= WHAT YOU HAVE TO DO =
Answer with a single number, the count of lines in the material below that contain the word "message".

= MATERIAL SHOWN =
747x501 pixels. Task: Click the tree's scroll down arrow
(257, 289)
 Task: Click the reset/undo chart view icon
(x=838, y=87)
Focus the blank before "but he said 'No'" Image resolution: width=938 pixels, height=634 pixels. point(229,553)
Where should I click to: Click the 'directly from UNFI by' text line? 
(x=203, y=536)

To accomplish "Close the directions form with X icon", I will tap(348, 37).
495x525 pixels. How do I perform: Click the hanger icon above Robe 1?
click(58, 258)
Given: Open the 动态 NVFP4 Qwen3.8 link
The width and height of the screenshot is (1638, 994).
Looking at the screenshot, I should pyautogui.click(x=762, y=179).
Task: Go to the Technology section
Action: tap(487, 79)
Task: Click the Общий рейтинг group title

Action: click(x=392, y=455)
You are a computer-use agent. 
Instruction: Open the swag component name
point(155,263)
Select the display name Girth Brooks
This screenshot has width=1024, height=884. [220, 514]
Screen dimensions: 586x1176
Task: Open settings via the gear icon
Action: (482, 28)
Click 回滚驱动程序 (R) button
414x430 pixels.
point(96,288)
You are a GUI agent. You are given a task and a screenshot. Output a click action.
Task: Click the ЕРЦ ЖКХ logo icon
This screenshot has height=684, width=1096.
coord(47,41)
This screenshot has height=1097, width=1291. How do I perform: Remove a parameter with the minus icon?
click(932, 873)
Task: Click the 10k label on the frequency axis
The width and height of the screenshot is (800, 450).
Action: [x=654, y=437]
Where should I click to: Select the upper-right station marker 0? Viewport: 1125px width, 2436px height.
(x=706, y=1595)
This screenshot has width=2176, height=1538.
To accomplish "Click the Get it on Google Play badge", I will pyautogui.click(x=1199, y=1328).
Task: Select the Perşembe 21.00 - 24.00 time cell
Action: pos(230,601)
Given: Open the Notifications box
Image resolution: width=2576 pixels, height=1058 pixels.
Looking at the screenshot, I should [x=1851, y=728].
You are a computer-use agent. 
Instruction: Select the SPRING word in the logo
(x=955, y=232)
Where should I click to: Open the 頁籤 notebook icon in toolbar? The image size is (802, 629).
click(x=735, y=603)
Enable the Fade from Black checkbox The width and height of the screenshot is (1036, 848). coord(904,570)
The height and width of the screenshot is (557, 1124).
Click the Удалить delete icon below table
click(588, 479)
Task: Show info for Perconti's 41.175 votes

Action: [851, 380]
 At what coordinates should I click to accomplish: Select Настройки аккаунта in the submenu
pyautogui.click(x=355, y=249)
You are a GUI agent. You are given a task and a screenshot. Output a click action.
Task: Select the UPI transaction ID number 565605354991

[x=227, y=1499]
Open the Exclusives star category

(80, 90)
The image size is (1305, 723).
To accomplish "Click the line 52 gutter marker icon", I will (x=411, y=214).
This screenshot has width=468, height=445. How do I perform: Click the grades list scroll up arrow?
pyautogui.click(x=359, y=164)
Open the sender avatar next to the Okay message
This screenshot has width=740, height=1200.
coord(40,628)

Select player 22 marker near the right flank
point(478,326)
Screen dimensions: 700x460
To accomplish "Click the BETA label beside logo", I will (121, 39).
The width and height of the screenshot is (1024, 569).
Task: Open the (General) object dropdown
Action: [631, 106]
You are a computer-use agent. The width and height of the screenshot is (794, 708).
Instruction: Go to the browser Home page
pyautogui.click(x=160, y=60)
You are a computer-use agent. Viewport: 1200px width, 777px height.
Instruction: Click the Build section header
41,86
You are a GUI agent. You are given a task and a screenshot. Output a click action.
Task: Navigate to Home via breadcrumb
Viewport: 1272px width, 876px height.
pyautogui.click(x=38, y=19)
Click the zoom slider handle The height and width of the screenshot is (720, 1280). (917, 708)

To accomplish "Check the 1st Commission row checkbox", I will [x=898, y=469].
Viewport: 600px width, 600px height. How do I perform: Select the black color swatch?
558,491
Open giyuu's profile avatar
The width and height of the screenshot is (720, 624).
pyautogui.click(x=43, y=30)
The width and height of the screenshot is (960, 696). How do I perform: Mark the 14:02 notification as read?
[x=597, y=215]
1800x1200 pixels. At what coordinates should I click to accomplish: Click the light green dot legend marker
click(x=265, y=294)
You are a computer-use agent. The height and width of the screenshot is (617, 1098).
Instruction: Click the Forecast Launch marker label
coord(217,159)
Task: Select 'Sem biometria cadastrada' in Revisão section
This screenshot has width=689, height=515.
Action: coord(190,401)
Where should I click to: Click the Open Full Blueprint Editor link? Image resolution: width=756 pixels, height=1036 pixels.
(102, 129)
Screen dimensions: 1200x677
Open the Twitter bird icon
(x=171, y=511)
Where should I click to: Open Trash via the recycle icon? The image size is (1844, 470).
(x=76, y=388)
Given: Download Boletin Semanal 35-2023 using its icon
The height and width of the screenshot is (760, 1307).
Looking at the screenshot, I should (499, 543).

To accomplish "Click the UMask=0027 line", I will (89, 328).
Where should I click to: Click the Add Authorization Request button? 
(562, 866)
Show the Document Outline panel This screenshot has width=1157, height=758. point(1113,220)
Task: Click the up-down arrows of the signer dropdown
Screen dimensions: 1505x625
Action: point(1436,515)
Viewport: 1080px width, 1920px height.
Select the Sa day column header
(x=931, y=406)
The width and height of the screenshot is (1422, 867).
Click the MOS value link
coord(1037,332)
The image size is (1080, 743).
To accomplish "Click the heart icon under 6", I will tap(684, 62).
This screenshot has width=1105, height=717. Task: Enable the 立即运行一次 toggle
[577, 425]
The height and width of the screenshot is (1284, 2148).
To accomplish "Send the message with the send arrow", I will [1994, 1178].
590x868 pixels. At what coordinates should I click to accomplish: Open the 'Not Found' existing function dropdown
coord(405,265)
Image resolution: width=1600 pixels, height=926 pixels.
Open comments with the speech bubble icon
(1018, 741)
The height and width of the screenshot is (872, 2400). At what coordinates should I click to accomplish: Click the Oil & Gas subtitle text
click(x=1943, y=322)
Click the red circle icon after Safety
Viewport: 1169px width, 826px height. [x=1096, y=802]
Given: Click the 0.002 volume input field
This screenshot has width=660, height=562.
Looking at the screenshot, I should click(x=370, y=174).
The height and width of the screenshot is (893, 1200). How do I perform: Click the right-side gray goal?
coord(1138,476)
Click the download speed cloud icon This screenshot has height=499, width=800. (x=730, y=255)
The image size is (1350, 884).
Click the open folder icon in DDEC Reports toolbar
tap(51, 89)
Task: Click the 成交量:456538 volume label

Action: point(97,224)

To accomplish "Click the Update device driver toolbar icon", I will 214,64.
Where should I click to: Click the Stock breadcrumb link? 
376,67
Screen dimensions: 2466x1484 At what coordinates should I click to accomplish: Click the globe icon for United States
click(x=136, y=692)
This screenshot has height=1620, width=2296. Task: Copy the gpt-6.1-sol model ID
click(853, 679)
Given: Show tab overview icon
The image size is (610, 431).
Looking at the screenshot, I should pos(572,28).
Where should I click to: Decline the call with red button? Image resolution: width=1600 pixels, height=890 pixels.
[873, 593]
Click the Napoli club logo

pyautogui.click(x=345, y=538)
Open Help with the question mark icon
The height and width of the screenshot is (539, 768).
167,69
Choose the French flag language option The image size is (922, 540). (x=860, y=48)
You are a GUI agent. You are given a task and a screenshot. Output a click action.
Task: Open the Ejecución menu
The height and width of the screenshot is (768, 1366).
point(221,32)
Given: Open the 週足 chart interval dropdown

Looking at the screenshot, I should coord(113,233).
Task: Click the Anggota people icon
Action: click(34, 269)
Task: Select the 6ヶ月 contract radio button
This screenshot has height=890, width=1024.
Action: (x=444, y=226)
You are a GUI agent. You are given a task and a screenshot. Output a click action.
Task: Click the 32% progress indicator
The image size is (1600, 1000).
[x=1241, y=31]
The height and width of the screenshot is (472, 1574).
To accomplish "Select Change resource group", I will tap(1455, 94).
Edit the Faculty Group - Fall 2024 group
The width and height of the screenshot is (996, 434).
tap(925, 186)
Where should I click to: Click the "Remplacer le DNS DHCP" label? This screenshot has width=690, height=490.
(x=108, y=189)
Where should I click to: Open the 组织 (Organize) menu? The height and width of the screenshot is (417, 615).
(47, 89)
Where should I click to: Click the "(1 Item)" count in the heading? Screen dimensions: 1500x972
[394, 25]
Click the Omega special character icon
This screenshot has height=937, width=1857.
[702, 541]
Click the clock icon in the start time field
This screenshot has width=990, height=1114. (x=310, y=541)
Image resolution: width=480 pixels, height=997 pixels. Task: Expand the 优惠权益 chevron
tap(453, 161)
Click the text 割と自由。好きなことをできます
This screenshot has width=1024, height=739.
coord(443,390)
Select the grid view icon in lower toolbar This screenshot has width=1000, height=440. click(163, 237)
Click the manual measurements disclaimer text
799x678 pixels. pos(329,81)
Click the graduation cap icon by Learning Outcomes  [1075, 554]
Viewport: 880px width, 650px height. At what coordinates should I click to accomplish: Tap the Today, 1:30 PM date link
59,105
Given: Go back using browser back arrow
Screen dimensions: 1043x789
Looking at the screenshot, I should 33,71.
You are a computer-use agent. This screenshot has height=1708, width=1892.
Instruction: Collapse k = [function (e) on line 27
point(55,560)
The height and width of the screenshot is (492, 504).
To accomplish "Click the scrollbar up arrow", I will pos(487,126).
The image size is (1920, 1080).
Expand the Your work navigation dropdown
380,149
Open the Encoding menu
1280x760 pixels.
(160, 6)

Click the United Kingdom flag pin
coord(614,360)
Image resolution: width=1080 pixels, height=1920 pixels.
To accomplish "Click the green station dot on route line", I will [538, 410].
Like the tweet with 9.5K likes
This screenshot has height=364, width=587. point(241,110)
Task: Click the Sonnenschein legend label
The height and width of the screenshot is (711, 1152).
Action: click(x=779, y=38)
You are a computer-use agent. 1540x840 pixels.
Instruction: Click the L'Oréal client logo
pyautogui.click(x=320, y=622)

= TASK SOLUTION =
2